When Peter O’Toole blew his entire ‘Lawrence of Arabia’ salary in one night: “We lost all the money we had earned in nine months”

Like many actors of his generation, especially the British set, who all emerged at around the same time, Peter O’Toole often let his vices get the better of him. It might have been his hard-drinking ways that earned him a spot among the pantheon of legendary hell-raisers, but he couldn’t say no to a spot of gambling, either.

The common thread that united O’Toole and his peers wasn’t only their love of a bevvy but the fact they were all among the finest actors in the business. By day, they’d command the stage and screen with incredible performances, but by night, they’d end up three sheets to the wind and continue knocking them back until the sun came up.

O’Toole, Richard Harris, Oliver Reed, Richard Burton, Terence Stamp, Michael Caine, Anthony Hopkins, and Laurence Olivier all rank among the finest acting exports the United Kingdom has ever produced, and every single one of them developed a taste for the hard stuff that did them absolutely no favours in the short-term, and that’s only because Caine scaled back his intake and Hopkins gave it up entirely.

One excess can regularly lead to another, and in O’Toole’s case, that saw him blow all of the money he’d made from Lawrence of Arabia in a single night at the card tables. Most people would learn their lesson and ensure they never did the same thing again, but for reasons known only to him, he went ahead and did the exact same thing again.

David Lean’s sumptuous epic is undoubtedly one of the greatest movies in cinema history and the defining role of O’Toole’s career, which is saying something when he notched eight Academy Award nominations for ‘Best Actor’ and starred in some incredible pictures.

The arduous shoot began in May 1961 and didn’t end until September of the following year, with the cast and crew touching down in Jordan, Morocco, Spain, and Lebanon at various points. To keep himself occupied, O’Toole decided that he and co-star Omar Sharif should frequent their nearest gambling haunts, which didn’t end well.

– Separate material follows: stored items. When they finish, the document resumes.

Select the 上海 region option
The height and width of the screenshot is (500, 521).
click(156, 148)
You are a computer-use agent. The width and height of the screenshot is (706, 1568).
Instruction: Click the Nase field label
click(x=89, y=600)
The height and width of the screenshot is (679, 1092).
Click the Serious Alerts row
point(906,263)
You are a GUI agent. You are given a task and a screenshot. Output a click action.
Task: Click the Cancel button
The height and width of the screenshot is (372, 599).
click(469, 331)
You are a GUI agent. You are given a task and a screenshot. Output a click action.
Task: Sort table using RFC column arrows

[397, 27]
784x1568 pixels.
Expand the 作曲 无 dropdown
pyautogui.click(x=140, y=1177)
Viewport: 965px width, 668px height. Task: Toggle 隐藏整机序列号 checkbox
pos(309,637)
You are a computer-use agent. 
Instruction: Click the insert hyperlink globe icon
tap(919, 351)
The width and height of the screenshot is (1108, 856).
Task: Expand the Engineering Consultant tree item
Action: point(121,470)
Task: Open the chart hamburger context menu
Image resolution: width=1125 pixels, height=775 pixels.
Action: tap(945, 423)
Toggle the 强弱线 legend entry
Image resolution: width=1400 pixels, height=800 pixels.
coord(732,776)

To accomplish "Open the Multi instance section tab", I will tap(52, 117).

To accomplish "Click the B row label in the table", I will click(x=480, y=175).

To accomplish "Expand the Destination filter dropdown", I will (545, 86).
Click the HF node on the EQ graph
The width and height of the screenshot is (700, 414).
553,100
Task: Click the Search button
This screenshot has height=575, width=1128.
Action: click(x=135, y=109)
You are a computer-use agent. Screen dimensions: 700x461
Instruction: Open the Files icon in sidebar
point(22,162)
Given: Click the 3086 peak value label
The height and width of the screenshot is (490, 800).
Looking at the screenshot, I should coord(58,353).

“We were in Beirut, and we were playing cards, and we lost all the money we had earned in nine months, we lost in one night in Beirut,” he admitted to NPR. That didn’t put him off the idea of seeing if he could turn his fortunes around, but history ultimately repeated itself when enough time had passed for his bank balance to be restored to a decent enough level to fritter it all away.

“Then a year later, we were in Casablanca and all the money we had earned in that year we had lost in two nights,” O’Toole continued. “We weren’t sober, but neither were we unconscious. We were fully aware of the pain and agony of watching all of our pennies go down the swanny.”

That was O’Toole’s approach to life in a nutshell: live it as hard and fast as possible, or there’s no point in living it at all. Unfortunately, it had the potential to be massively detrimental to his finances.